Wigstock is a rebellion in the re-making
Revived dragshow is showcasing diversity
Since the creation of RuPaul’s Drag Race in 2009, drag, the art of men dressing as women and performing variety shows, has gained a large following and prominent place in pop culture. The specific type of drag that has become mainstream via television, that of lip-syncing-for-your-life and over-the-top drama, tends to differ from a purer performance. Now, in a return to the art form’s roots, Wigstock, a drag show that originated in the 80s but died off in the early 2000s, has been resurrected.
A one-day drag extravaganza, Wigstock takes place in New York City and first came about, according to an article in the New York Times, when an inebriated group of queens found themselves spontaneously performing for the homeless. Eventually, it became a yearly ritual.
The revival is being held in an area of Manhattan known as Pier 17, which is having its own sort of revival and rebranding that began earlier this summer. Neil Patrick Harris and Lady Bunny are producing the event, which will feature Drag Race alumni including Alaska Thunderfuck, Willam Belli, Bob the Drag Queen, and Bianca Del Rio. Harris himself has alluded to a possible performance during the show, but nothing is confirmed.
Much of the lineup features lesser-known queens who have not appeared on Drag Race though. Bunny, who was roommates with RuPaul before both found fame, disagrees with much of the stigma Drag Race has created around its art form.
“There is practically a uniform now,” she said in an interview with Mic in February of this year, “where it’s like your nose has to have the hieroglyphics painted on it to make it look as small as possible. There has to be highlighter here and you can’t wear a flat wig. Yeah you can—if you can pull it off!”
Bunny recognizes Drag Race as revolving around the niche subculture of pageant drag, which is all about glamour, whereas Bunny’s drag is not. She is known for being unapologetic and constantly parodying popular songs to which she lip syncs, making them more vulgar or political. Bunny was even asked to be a judge when Drag Race was in its conceptual stage but declined. She and RuPaul have a long standing, but delicate, friendship.

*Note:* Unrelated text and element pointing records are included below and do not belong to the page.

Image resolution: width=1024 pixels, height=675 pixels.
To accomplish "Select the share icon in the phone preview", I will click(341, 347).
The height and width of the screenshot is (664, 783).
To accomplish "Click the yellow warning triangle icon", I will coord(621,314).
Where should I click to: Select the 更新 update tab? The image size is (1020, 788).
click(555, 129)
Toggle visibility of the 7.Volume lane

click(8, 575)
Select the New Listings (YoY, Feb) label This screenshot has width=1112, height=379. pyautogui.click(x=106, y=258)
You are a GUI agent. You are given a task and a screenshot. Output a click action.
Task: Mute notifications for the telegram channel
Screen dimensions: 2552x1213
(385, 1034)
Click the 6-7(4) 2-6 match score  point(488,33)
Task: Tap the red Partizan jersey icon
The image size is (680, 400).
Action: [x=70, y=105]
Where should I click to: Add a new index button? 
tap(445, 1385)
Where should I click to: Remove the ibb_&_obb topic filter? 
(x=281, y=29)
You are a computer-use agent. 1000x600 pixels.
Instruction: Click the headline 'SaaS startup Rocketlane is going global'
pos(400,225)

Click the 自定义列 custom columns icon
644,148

Wigstock seems to be Bunny taking a stand against this pageant drag that has become the mainstream.
“If drag is an expression of self, why are we telling queens what to do?” Bunny asked during her Mic interview. She also pointed out queens such as Trixie Mattel, who appeared on Drag Race but is known for playing instruments, singing live, and performing standup comedy on tour—something many drag queens do not do. While Trixie is not part of the Wigstock lineup, Bunny is a passionate advocate for showcasing the different types of drag that Drag Race tends to shut out.
“I want to see people doing song after song of what they do best,” Bunny said in the New York Times, “and let everyone applaud and appreciate on their own terms.”